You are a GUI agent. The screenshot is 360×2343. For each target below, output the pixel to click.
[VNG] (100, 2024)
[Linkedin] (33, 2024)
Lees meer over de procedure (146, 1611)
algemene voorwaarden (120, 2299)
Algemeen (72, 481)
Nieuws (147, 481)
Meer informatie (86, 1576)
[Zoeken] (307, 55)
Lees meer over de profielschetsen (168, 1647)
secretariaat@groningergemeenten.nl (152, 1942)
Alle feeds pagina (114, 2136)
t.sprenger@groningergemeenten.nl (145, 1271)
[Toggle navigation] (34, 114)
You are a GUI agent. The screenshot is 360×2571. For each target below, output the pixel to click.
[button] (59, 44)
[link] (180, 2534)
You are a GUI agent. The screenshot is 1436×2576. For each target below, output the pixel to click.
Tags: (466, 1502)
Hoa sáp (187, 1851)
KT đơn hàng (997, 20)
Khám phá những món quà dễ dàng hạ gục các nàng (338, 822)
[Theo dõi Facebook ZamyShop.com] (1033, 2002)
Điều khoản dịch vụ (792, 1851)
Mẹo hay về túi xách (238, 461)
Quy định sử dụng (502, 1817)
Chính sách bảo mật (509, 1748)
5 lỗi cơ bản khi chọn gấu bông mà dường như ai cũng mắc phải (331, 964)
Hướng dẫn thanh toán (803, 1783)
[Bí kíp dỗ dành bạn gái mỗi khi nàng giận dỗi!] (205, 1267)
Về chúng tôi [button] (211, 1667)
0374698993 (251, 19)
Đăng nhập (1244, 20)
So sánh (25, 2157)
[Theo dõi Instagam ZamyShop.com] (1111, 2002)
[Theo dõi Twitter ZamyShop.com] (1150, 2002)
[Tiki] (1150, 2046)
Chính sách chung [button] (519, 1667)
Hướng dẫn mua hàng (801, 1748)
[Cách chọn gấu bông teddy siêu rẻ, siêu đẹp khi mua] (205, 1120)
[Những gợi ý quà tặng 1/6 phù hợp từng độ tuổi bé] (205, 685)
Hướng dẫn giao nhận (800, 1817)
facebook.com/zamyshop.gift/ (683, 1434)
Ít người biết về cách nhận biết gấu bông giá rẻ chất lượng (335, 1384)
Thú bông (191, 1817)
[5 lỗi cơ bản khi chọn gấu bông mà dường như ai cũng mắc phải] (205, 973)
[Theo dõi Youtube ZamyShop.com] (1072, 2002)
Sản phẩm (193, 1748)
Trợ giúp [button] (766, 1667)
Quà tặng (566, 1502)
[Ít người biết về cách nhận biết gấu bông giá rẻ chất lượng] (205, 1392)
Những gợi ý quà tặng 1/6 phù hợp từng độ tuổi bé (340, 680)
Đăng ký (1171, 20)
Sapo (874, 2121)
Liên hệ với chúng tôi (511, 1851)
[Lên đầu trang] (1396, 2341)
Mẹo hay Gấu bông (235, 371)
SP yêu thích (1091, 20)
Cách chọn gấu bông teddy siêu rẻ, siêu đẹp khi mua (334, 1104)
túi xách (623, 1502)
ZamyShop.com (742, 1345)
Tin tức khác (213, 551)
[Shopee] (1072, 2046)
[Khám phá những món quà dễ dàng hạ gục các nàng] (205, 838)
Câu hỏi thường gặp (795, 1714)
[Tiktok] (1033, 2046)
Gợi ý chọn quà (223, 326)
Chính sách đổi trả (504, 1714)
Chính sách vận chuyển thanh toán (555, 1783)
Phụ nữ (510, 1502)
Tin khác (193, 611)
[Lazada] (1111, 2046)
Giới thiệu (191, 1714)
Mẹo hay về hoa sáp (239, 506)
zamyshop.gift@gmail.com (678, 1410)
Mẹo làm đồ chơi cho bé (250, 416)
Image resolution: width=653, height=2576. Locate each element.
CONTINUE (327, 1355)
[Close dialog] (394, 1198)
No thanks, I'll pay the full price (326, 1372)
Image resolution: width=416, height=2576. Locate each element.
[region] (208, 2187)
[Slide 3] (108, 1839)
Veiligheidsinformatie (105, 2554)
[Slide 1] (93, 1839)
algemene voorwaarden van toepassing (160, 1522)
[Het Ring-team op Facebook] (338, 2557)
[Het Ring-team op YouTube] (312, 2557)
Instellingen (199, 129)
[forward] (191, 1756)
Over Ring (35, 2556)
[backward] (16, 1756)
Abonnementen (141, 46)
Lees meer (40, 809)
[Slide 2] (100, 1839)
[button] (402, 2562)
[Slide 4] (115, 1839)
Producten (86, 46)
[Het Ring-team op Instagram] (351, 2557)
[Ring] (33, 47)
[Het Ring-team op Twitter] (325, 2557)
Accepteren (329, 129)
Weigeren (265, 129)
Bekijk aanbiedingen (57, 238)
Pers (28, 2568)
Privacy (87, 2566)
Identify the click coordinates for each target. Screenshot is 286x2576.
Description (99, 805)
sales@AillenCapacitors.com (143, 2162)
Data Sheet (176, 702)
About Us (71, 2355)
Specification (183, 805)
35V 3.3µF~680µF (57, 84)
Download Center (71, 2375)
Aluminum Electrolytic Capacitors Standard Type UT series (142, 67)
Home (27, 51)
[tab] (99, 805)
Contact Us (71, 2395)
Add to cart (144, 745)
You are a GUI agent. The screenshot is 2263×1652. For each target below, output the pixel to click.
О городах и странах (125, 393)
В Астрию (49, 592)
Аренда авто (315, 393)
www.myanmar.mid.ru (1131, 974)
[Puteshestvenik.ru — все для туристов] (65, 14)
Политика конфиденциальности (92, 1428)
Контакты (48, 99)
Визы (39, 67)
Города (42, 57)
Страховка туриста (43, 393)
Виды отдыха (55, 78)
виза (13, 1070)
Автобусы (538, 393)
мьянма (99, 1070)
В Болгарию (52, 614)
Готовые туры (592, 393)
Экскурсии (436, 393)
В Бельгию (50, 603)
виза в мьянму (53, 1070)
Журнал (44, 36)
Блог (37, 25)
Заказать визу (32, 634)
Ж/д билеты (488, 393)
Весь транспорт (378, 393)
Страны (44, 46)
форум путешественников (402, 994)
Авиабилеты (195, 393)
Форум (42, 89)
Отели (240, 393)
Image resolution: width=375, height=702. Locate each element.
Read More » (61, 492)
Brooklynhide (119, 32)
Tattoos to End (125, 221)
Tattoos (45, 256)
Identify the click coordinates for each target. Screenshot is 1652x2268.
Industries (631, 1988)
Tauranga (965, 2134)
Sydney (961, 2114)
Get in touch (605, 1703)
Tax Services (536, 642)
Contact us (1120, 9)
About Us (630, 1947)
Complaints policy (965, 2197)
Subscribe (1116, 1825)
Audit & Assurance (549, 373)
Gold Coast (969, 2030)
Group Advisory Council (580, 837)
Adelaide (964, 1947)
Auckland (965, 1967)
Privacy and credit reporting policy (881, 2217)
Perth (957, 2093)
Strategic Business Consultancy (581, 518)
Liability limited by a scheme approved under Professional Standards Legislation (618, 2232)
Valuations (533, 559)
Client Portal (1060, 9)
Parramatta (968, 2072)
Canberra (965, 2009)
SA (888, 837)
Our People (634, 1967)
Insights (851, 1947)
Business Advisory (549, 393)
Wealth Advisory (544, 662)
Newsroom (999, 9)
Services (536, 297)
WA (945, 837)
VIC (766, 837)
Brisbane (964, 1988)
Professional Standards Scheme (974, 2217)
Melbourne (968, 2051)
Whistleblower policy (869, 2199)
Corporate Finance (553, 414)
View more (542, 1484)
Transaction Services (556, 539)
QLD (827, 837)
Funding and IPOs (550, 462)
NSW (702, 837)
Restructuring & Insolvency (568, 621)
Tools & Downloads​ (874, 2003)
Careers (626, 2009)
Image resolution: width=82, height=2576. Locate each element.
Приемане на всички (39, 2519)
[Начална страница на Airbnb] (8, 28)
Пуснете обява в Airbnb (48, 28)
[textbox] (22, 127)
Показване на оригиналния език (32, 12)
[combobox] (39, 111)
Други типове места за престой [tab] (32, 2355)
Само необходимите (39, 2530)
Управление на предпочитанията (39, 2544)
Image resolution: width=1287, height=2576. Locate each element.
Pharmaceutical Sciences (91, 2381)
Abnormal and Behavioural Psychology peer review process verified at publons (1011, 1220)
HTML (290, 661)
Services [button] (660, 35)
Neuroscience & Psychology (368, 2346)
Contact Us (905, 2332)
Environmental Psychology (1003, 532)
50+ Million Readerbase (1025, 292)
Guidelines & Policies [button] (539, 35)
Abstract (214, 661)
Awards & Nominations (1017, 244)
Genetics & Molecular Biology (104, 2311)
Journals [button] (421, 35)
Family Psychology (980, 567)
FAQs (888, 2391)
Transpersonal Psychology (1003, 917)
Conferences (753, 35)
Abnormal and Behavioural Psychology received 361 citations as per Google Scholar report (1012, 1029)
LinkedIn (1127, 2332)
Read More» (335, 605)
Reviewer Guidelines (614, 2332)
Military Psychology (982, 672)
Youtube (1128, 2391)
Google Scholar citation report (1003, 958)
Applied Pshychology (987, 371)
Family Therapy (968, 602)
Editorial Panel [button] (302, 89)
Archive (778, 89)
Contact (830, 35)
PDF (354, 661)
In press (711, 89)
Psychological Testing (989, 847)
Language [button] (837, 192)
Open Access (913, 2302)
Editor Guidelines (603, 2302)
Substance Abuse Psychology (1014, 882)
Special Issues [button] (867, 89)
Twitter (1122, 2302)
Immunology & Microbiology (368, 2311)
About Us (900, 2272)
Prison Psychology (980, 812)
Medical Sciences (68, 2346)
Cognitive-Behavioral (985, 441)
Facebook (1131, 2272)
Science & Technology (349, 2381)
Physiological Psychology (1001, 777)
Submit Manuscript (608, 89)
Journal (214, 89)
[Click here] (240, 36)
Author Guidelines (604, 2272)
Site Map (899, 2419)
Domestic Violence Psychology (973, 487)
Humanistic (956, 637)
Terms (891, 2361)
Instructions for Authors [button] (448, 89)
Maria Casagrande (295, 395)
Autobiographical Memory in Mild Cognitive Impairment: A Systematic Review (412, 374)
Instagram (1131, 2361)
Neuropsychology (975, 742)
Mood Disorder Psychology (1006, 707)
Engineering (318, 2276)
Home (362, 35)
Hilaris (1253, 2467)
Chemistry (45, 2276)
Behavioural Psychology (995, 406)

**TO DO**:
Print every line from the one that contains "Physiological Psychology (1001, 777)" to the end of the records, exactly as written, and nothing more.

**TASK OUTPUT**:
Physiological Psychology (1001, 777)
Submit Manuscript (608, 89)
Journal (214, 89)
[Click here] (240, 36)
Author Guidelines (604, 2272)
Site Map (899, 2419)
Domestic Violence Psychology (973, 487)
Humanistic (956, 637)
Terms (891, 2361)
Instructions for Authors [button] (448, 89)
Maria Casagrande (295, 395)
Autobiographical Memory in Mild Cognitive Impairment: A Systematic Review (412, 374)
Instagram (1131, 2361)
Neuropsychology (975, 742)
Mood Disorder Psychology (1006, 707)
Engineering (318, 2276)
Home (362, 35)
Hilaris (1253, 2467)
Chemistry (45, 2276)
Behavioural Psychology (995, 406)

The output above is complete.